▸ What the exercise asks: Quote the part of the article on Honda emergency braking starting at "The National Highway" and ending at "to rear-end collisions.".
--- Source document Enclosed Below ---
DETROIT – U.S. auto safety regulators are investigating complaints that the automatic emergency braking systems on more than 1.7 million newer Hondas can stop the vehicles for no reason.
The National Highway Traffic Safety Administration says it has 278 complaints that the problem can happen in 2017 through 2019 CR-V SUVs and 2018 and 2019 Accord sedans. The agency announced the probe in documents posted Thursday on its website.
In some cases, the owners complained of unexpected speed reductions that could cause increased vulnerability to rear-end collisions.
Agency documents say the inadvertent braking can occur without warning and randomly.
In six cases, owners told the agency the problem caused collisions with minor injuries.
The agency says it’s opening the probe to determine how many vehicles are affected and how bad the problem is. The investigation could lead to a recall.
In a statement, Honda said it’s cooperating with the investigation and is continuing its own review.
The company said consumers who experience any problems should contact their dealership.
Among those complaining was a Honda owner in Fredericksburg, Virginia, who told the agency that a 2018 CR-V came to a complete stop in November of 2019.
“While driving on an interstate with no vehicles or obstacles stopped in front of me, my car automatically braked hard,” the owner wrote. “It came to a complete stop on the interstate, which resulted in me getting rear-ended.”
--- End of Enclosed Source document ---
--- Data supplied Enclosed Below ---
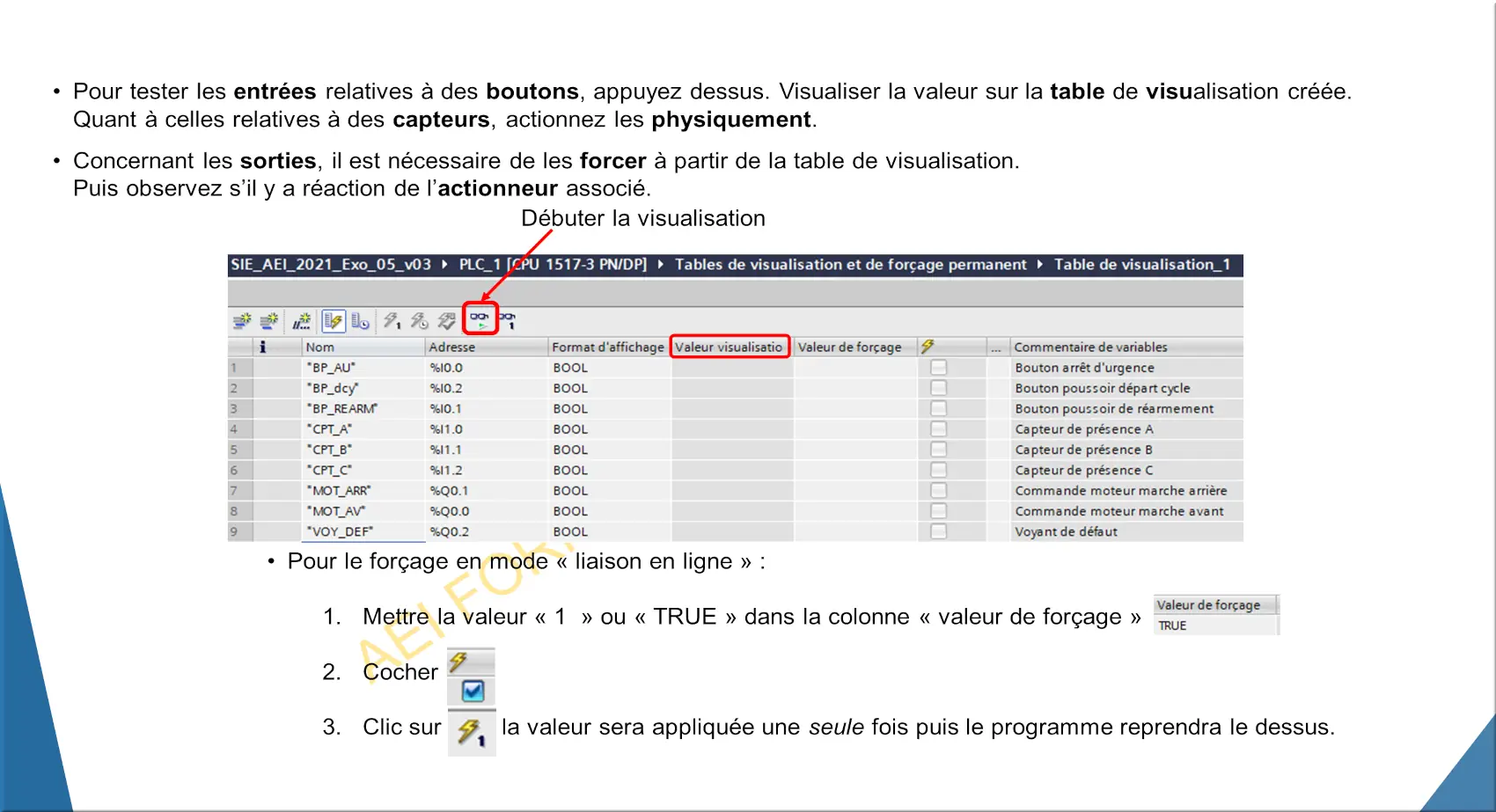The image size is (1496, 812).
Task: Click the Format d'affichage column header
Action: click(x=607, y=347)
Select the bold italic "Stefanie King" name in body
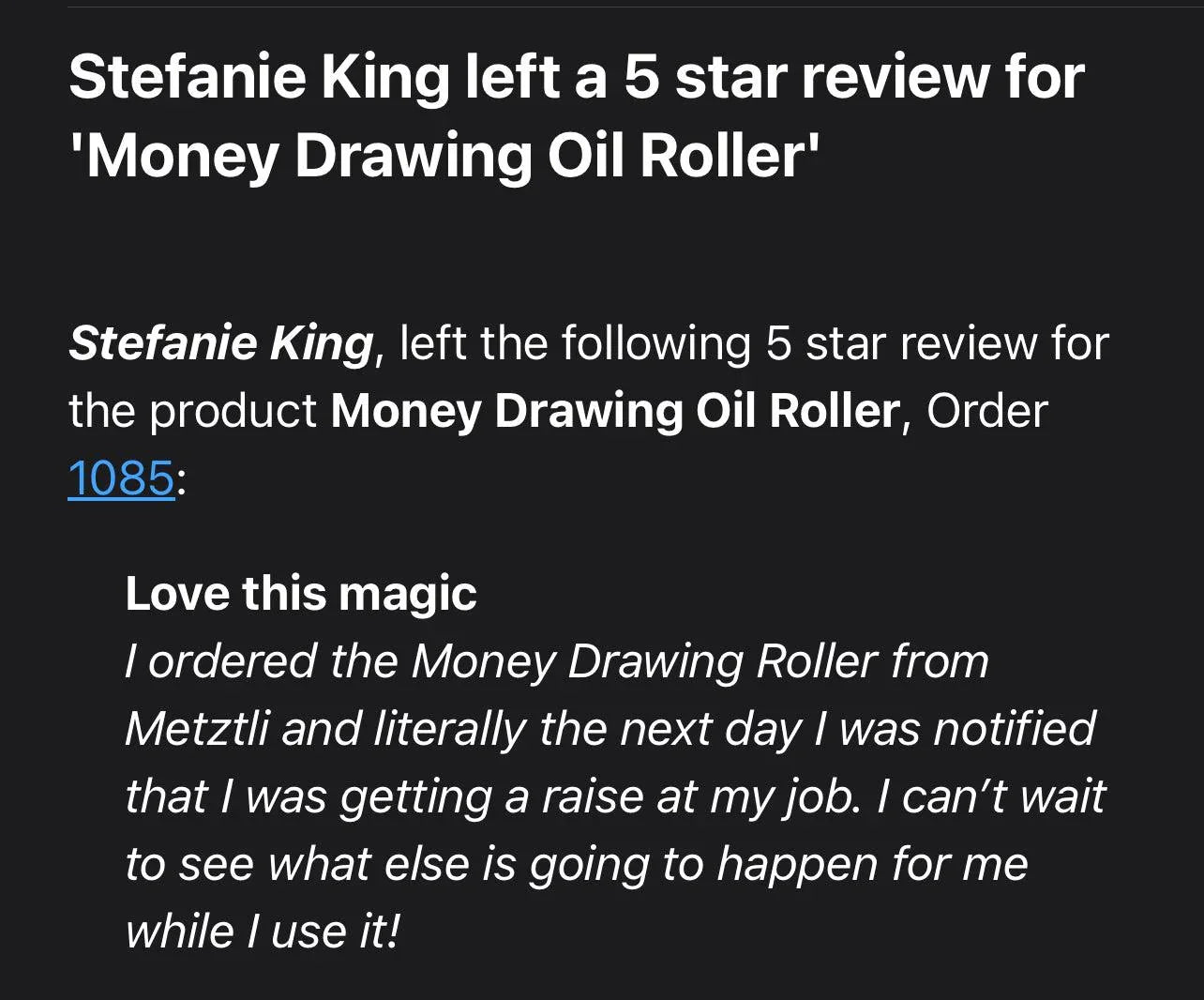This screenshot has height=1000, width=1204. (x=221, y=343)
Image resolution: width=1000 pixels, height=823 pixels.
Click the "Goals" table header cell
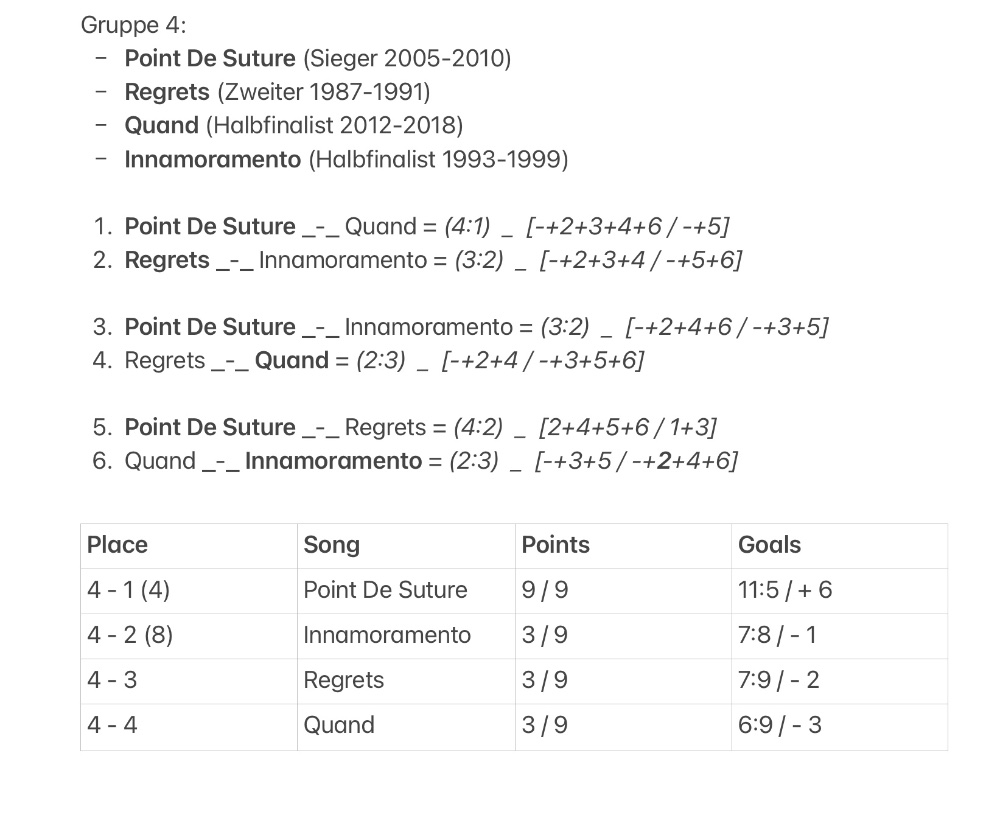[769, 545]
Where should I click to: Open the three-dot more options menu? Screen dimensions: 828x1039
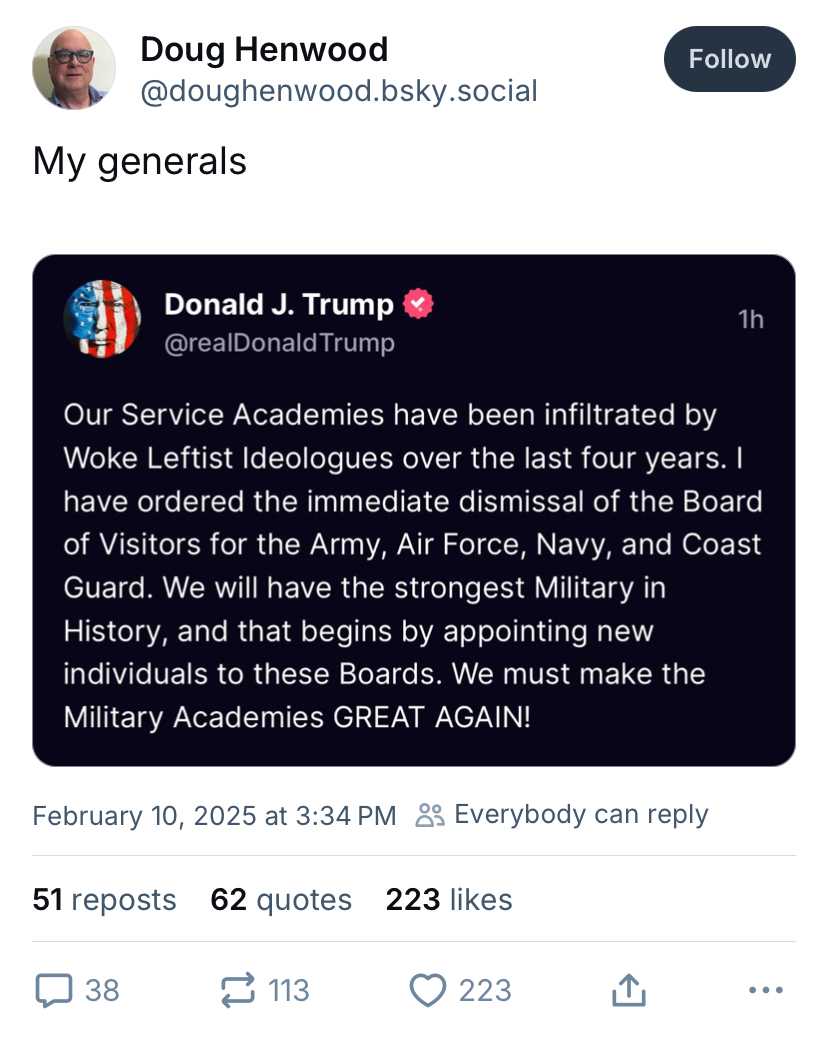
--- End of Enclosed Data supplied ---
▸ Answer to this task:
The National Highway Traffic Safety Administration says it has 278 complaints that the problem can happen in 2017 through 2019 CR-V SUVs and 2018 and 2019 Accord sedans. The agency announced the probe in documents posted Thursday on its website.
In some cases, the owners complained of unexpected speed reductions that could cause increased vulnerability to rear-end collisions.